New York

2 Upstate New York Pre-Teen Girls Charged With Racist Attack on Bus

The victim suffered a black eye from being punched, a bruised knee from falling backward into the school bus seat and pulled-out hair

What to Know

  • Two white girls, ages 10 and 11, from upstate NY have been charged with harassment for an attack against a 10-year-old African American girl
  • Gouverneur village police say the 11-year-old was also charged with assault as a hate crime for the attack earlier this month
  • The victim suffered a black eye from being punched, a bruised knee from falling backward into the school bus seat and pulled-out hair

Two middle-school students face charges after the mother of a 10-year-old girl reported her daughter was beaten and subjected to racist taunts on a school bus in northern New York.

Gouverneur village police charged two white girls, ages 10 and 11, with harassment for an attack against a 10-year-old African American girl earlier this month, WWNY reported.

The 11-year-old was also charged with assault as a hate crime. The case will be handled in family court.

The 28-year-old bus monitor, who is white, was charged with endangering the welfare of a child for not intervening.

Police said the victim's parent reported the incident on Sept. 10, saying her daughter was beaten on a school bus and subjected to racially motivated language.

The victim suffered a black eye from being punched, a bruised knee from falling backward into the school bus seat and pulled-out hair, police said.

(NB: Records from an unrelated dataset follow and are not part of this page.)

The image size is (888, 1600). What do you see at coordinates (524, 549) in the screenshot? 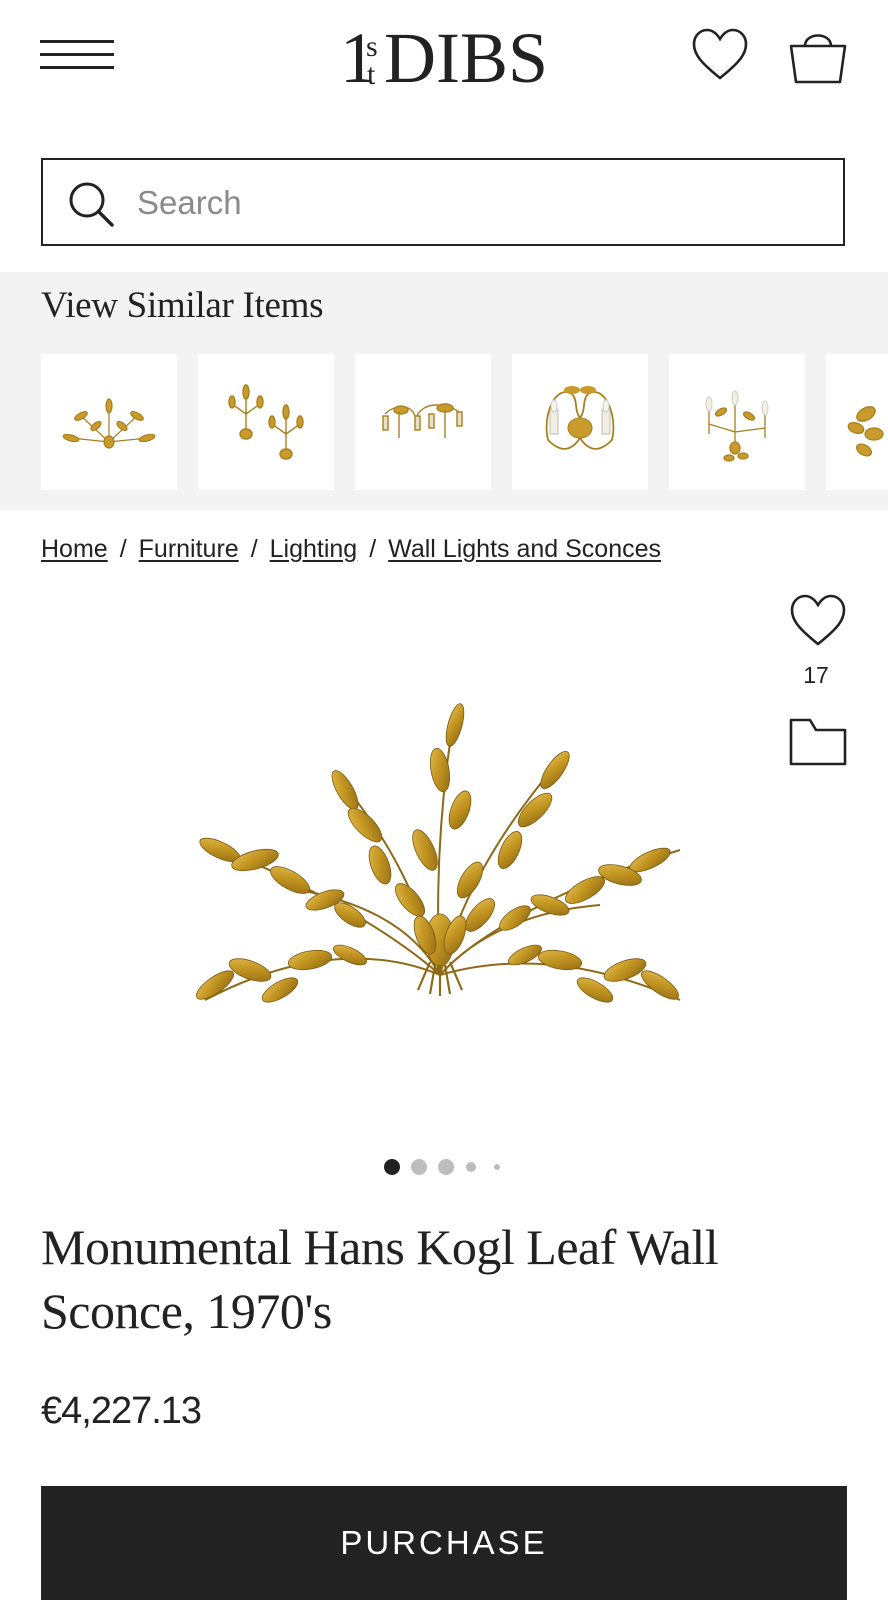
I see `breadcrumb-wall-lights-and-sconces: Wall Lights and Sconces` at bounding box center [524, 549]. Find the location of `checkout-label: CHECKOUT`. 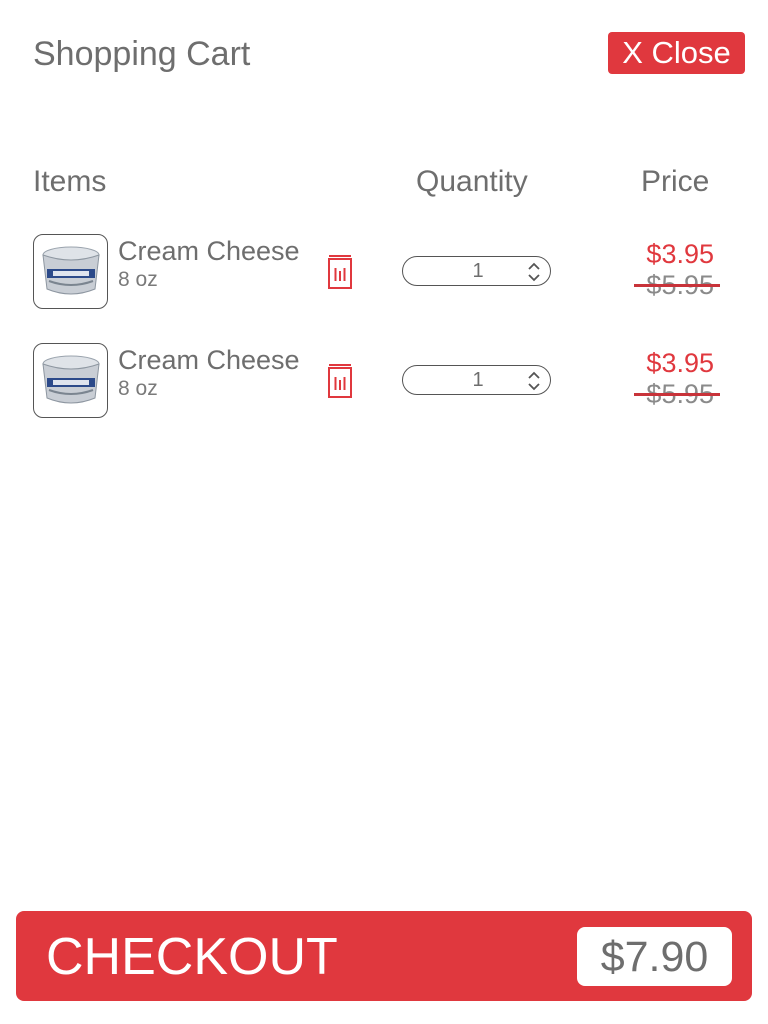

checkout-label: CHECKOUT is located at coordinates (192, 957).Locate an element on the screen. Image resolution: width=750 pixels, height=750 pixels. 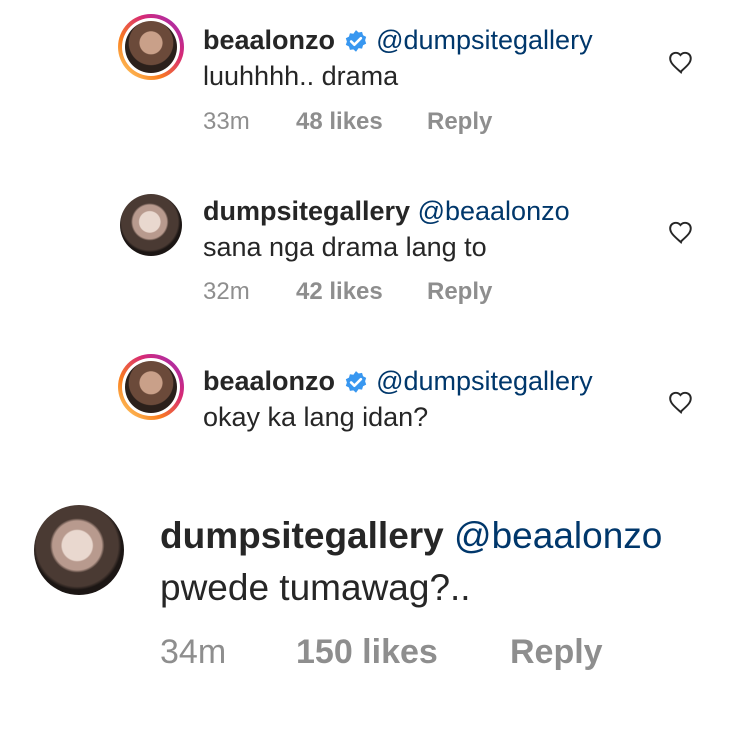
timestamp: 33m is located at coordinates (226, 122).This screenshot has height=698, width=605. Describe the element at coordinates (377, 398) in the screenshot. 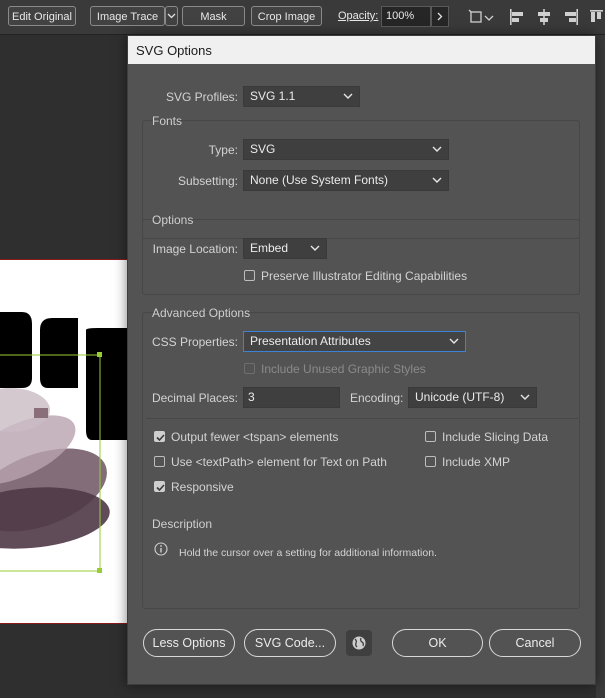

I see `encoding-label: Encoding:` at that location.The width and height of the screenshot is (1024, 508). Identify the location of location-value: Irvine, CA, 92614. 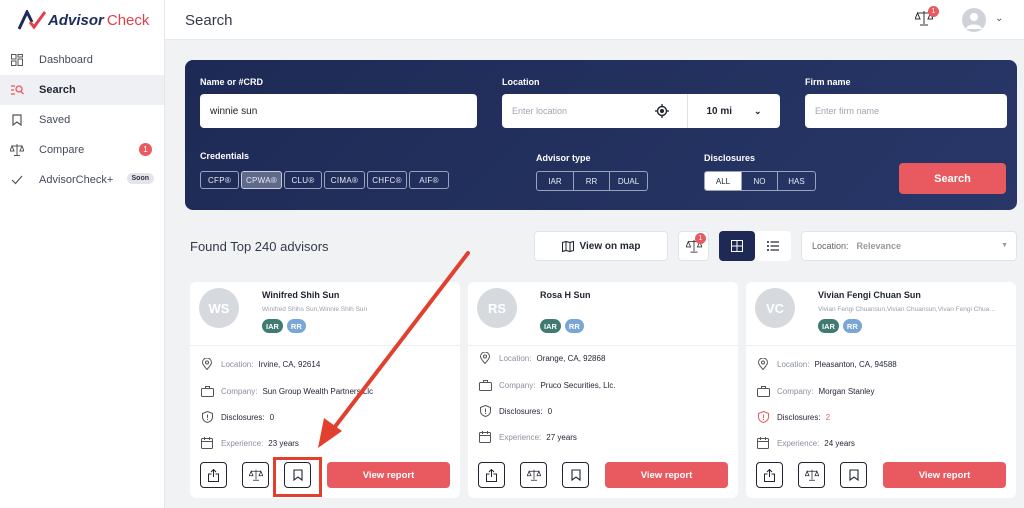
(290, 364).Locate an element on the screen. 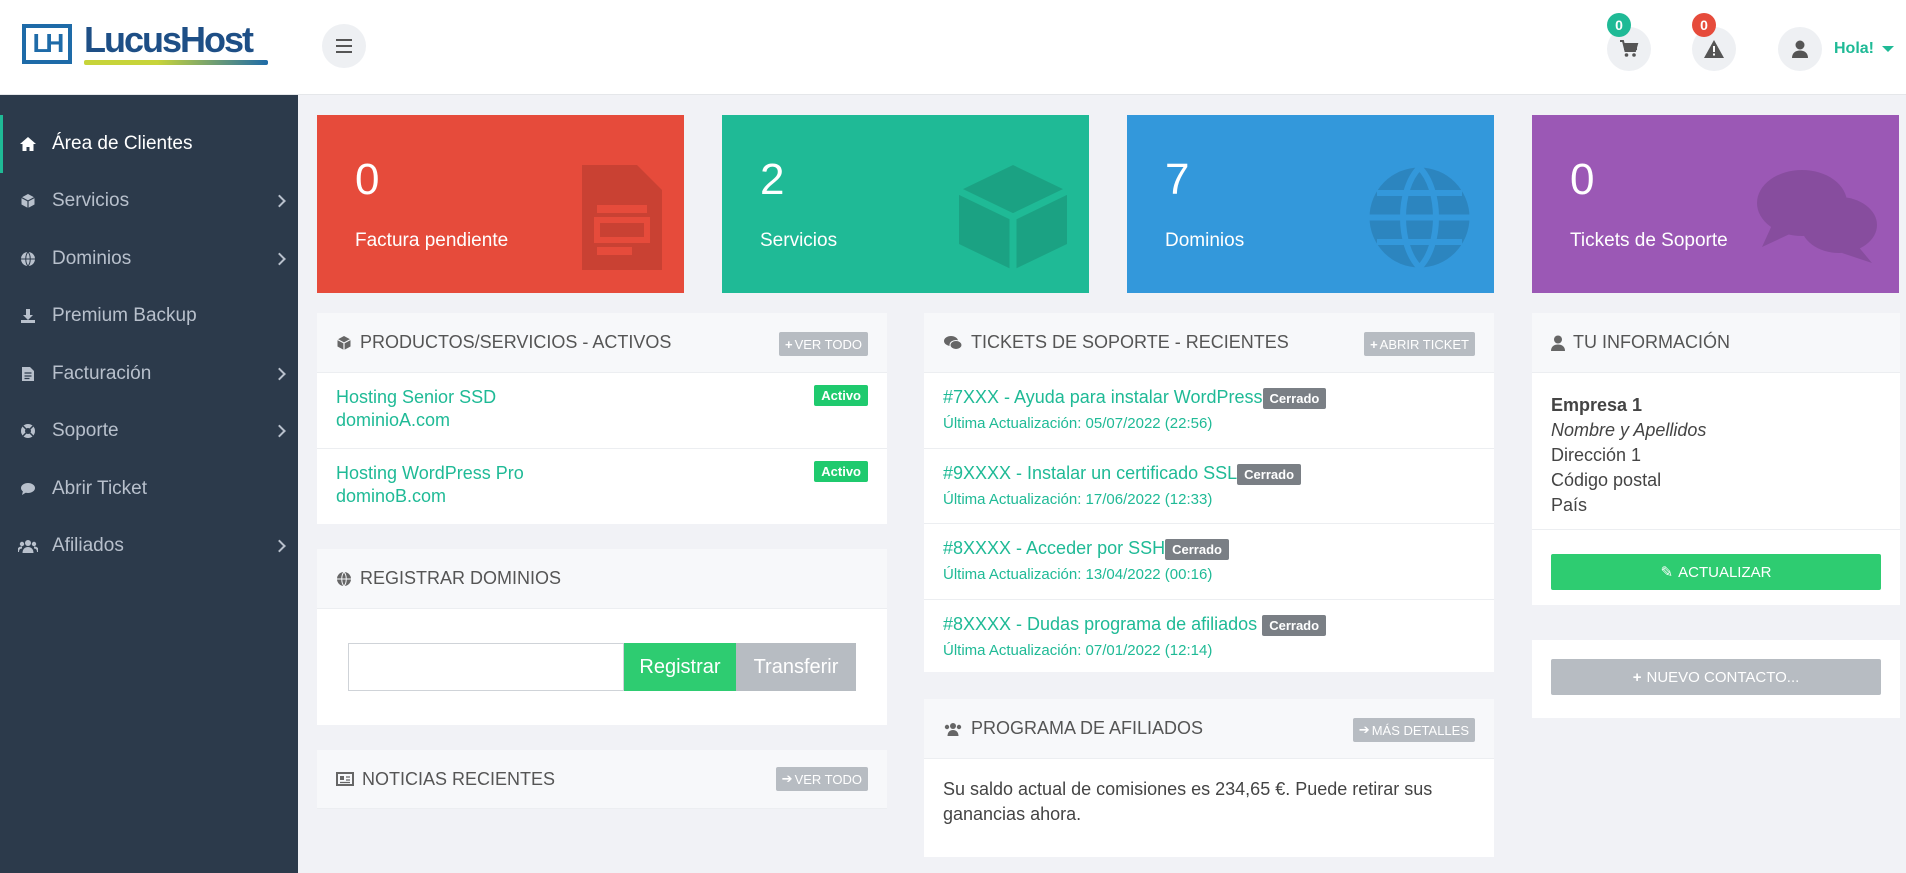 The width and height of the screenshot is (1906, 873). ticket-subject-link: #8XXXX - Dudas programa de afiliados is located at coordinates (1100, 624).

Democratic Gov. Andrew Cuomo on Wednesday said he's directing the state Division of Human Rights to investigate the incident "and, if applicable, to take legal action to the fullest extent of the law against the perpetrators."

"That this was allegedly perpetrated by her own classmates, on a school bus with an adult monitor present, makes this incident even more shocking and troubling," Cuomo said in a statement. "When we put our children on the bus to school, we are entrusting others with our most precious resource and this was an egregious and inexcusable violation of that trust."